-- The task --
Within the listing, how many lines include "icon"? Please answer with a bare number.

%%

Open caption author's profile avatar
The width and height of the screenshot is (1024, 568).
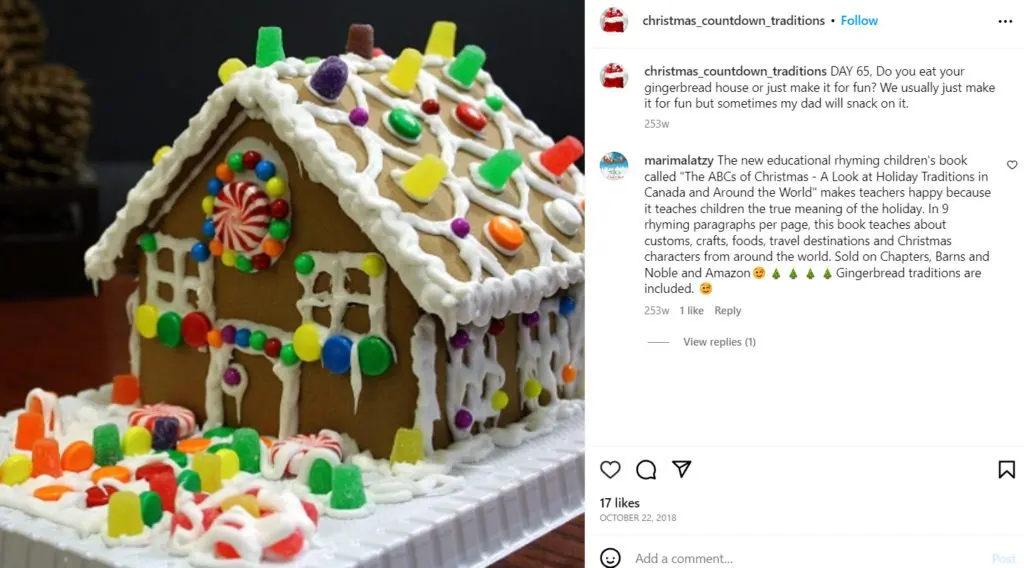click(614, 76)
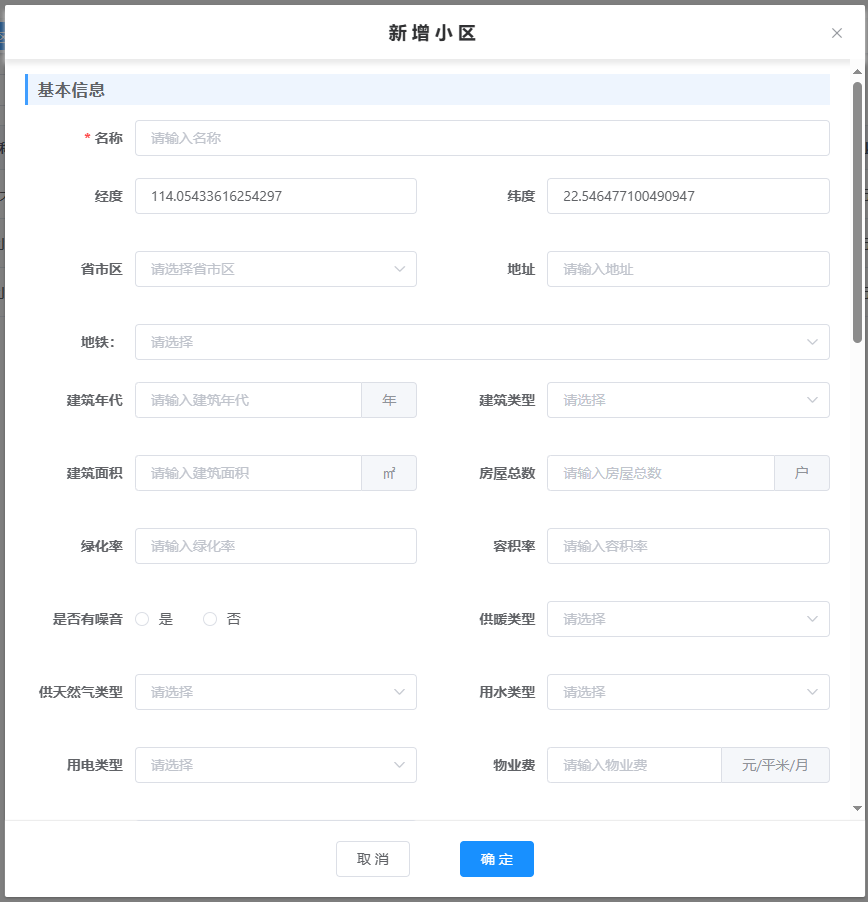Select 是 radio for 是否有噪音
The width and height of the screenshot is (868, 902).
[x=142, y=619]
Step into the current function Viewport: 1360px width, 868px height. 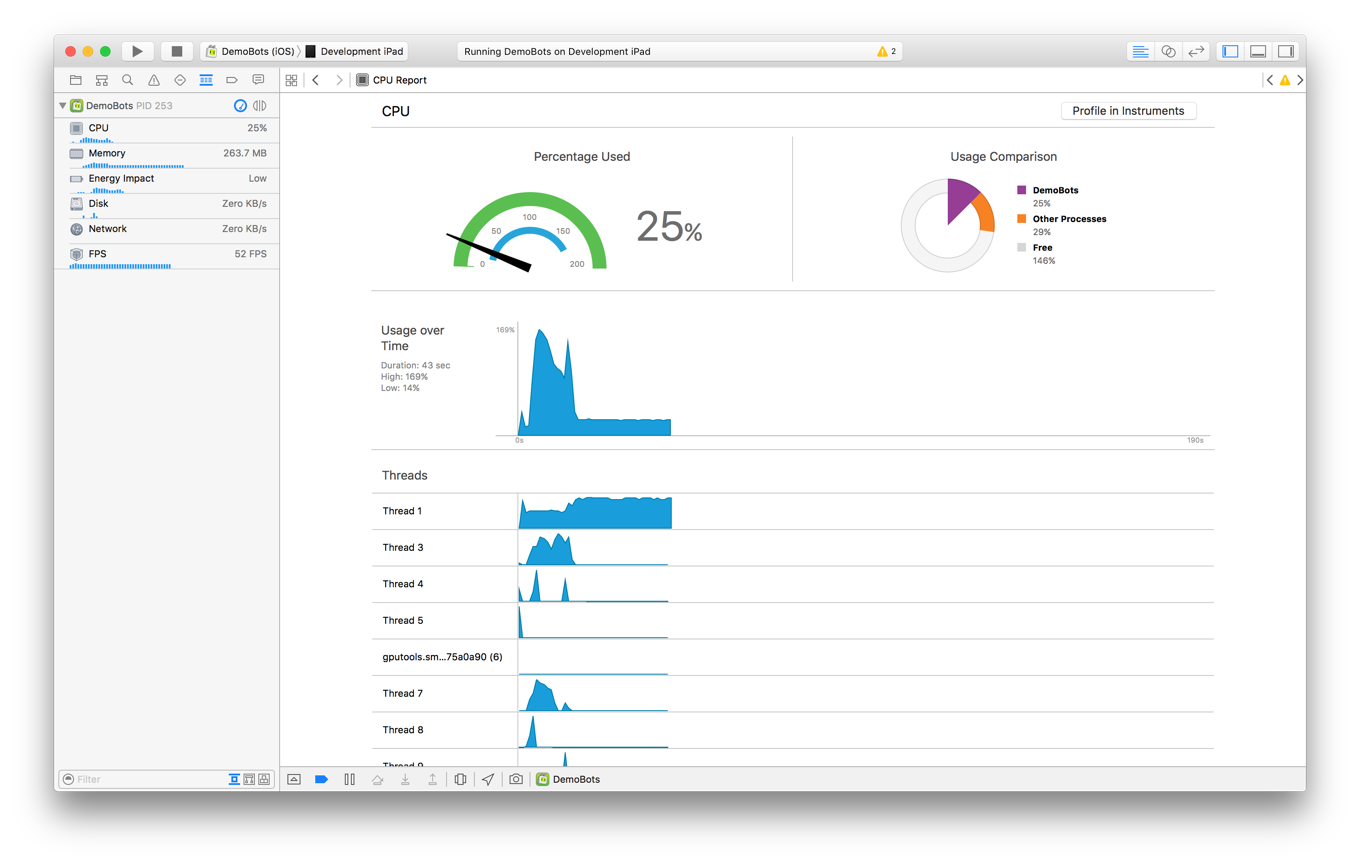point(405,779)
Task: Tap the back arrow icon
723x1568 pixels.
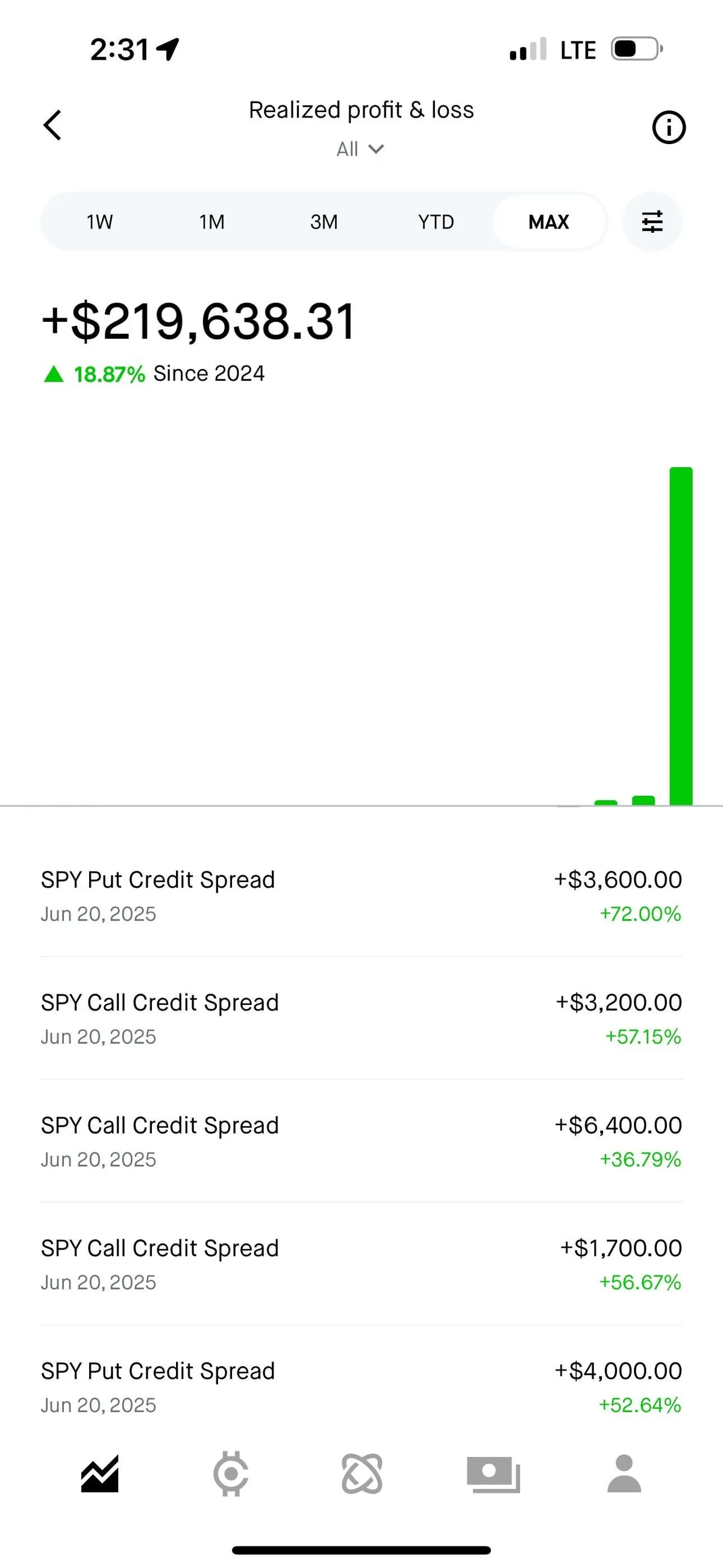Action: (x=53, y=125)
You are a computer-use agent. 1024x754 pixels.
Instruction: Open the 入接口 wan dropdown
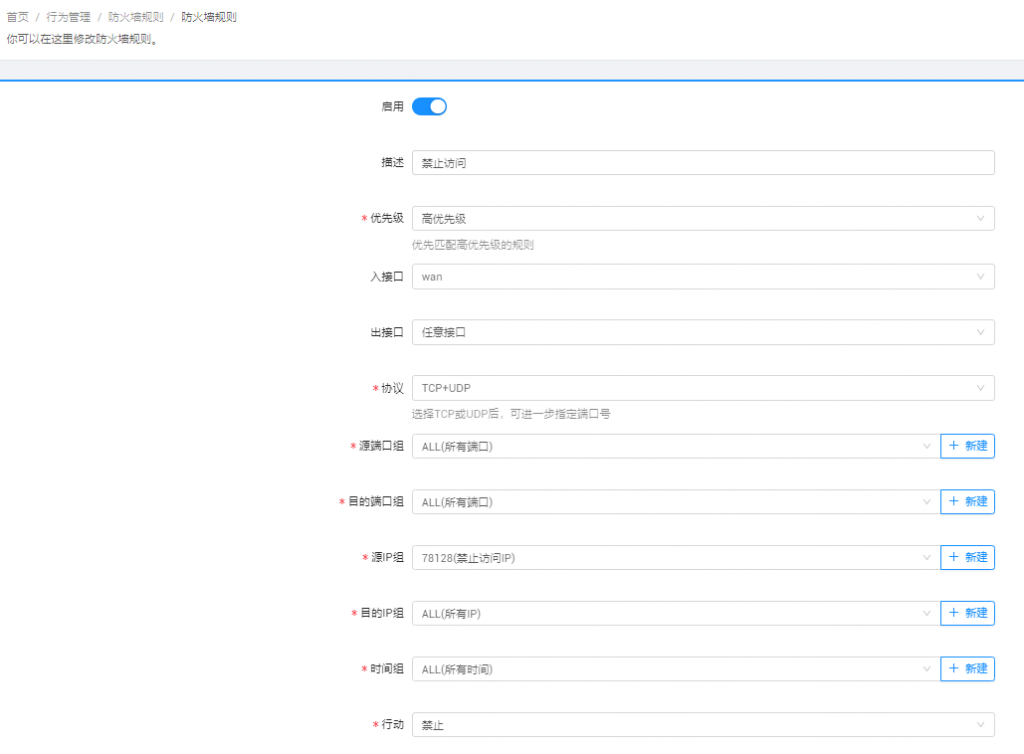click(x=702, y=277)
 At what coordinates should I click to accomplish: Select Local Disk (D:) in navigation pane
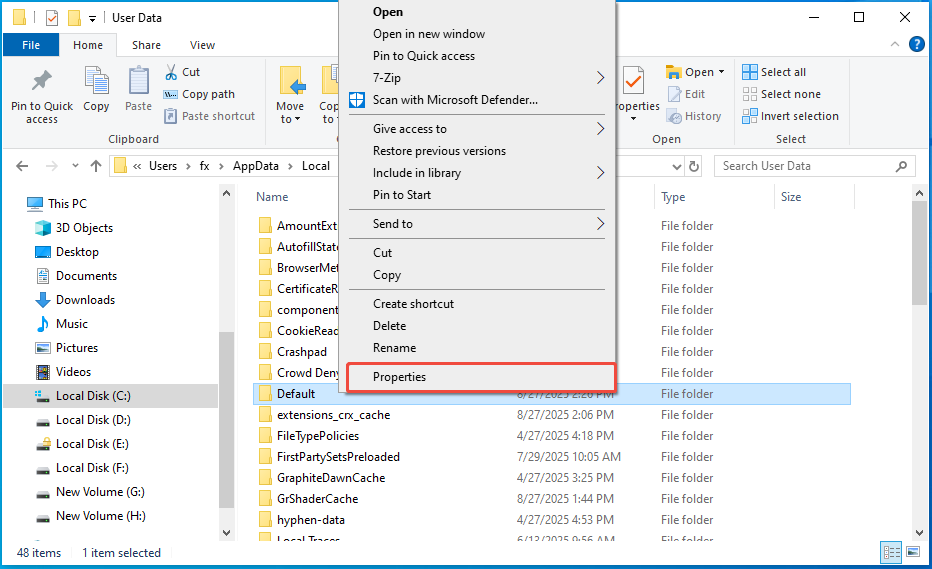tap(93, 420)
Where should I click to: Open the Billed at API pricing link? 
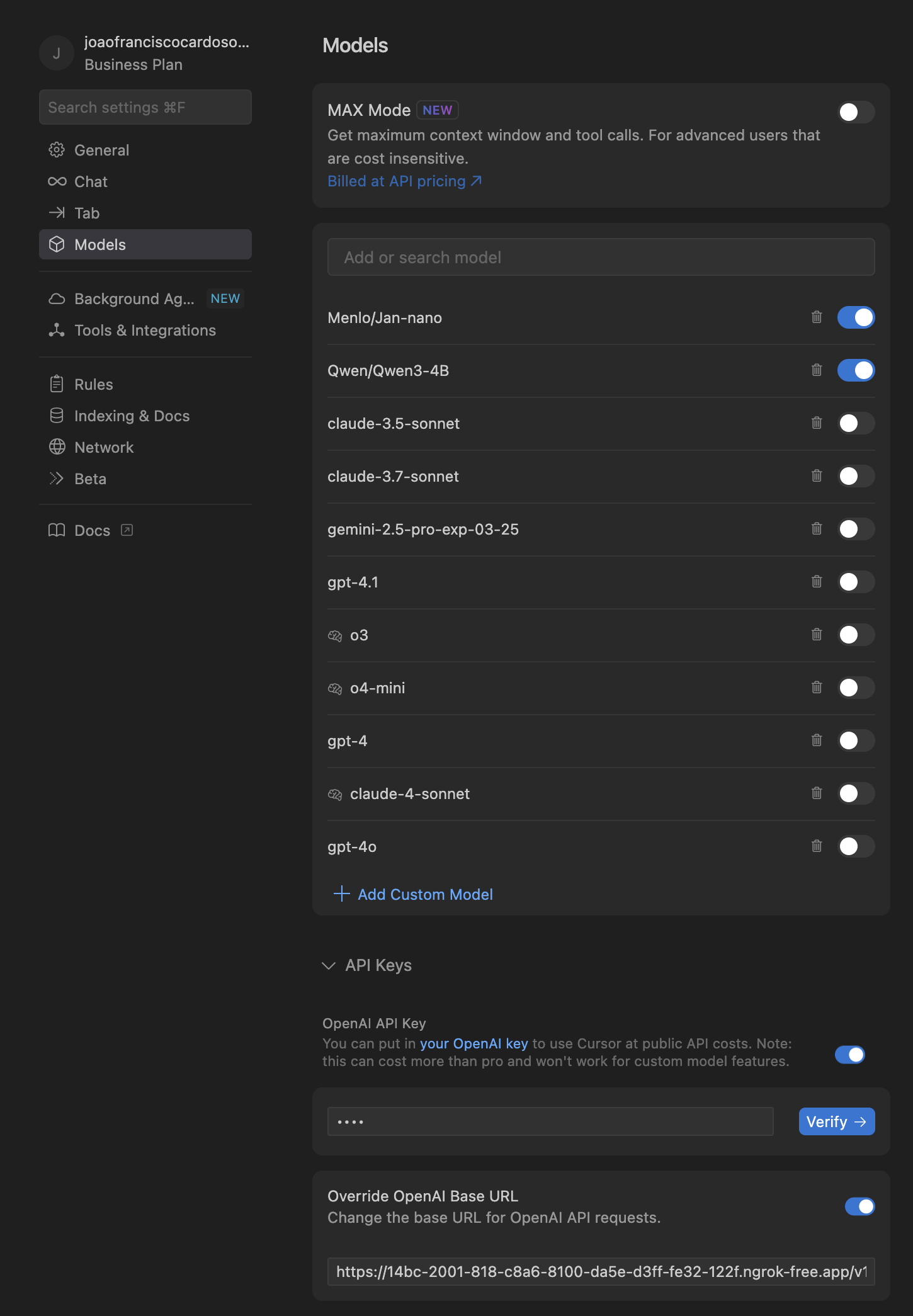(404, 181)
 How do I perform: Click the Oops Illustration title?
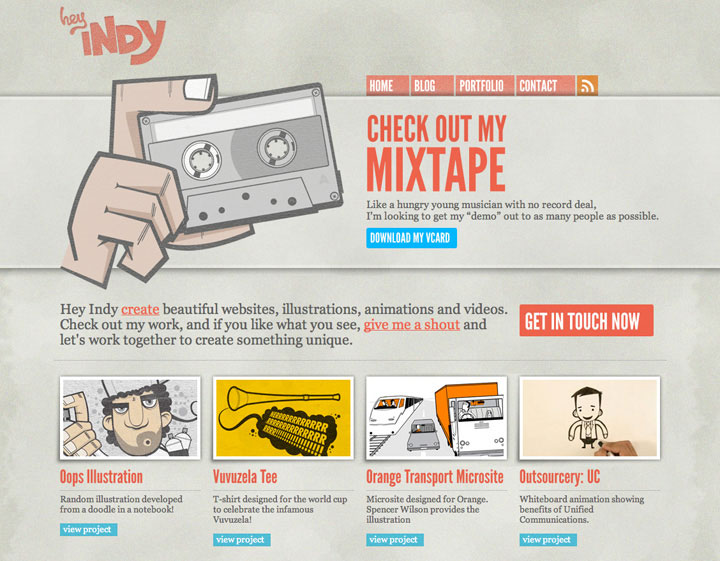[x=101, y=477]
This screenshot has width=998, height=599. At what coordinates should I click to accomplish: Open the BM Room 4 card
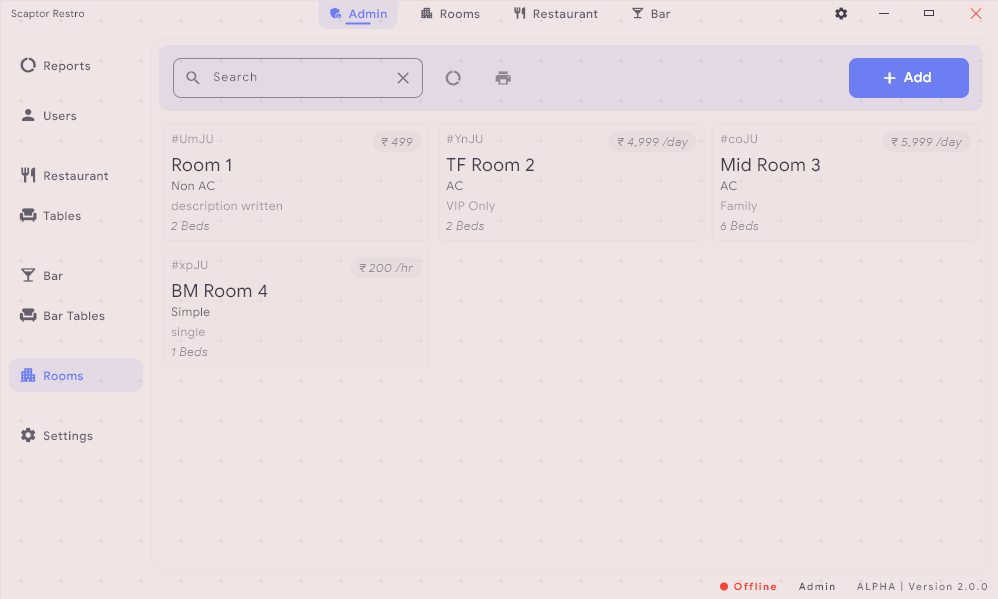tap(296, 308)
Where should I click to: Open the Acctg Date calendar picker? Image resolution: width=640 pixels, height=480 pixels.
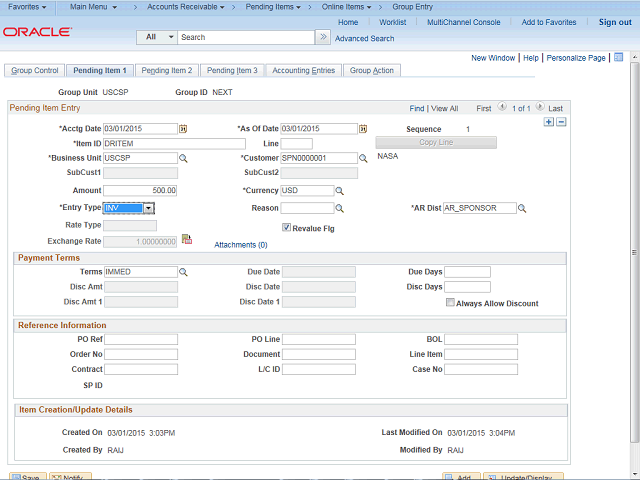click(183, 129)
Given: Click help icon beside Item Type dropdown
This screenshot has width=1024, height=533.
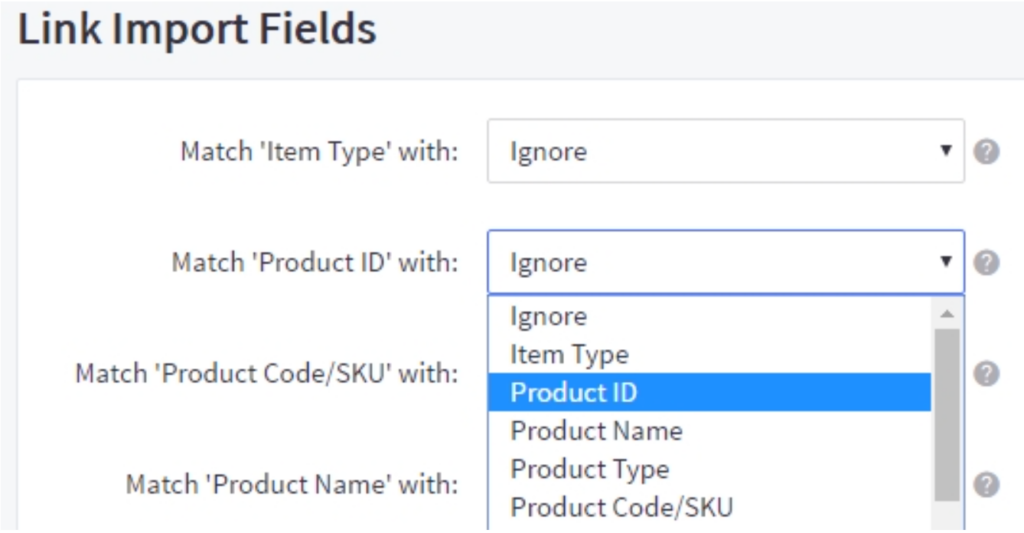Looking at the screenshot, I should click(x=986, y=152).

%%

-- Worked solution --
2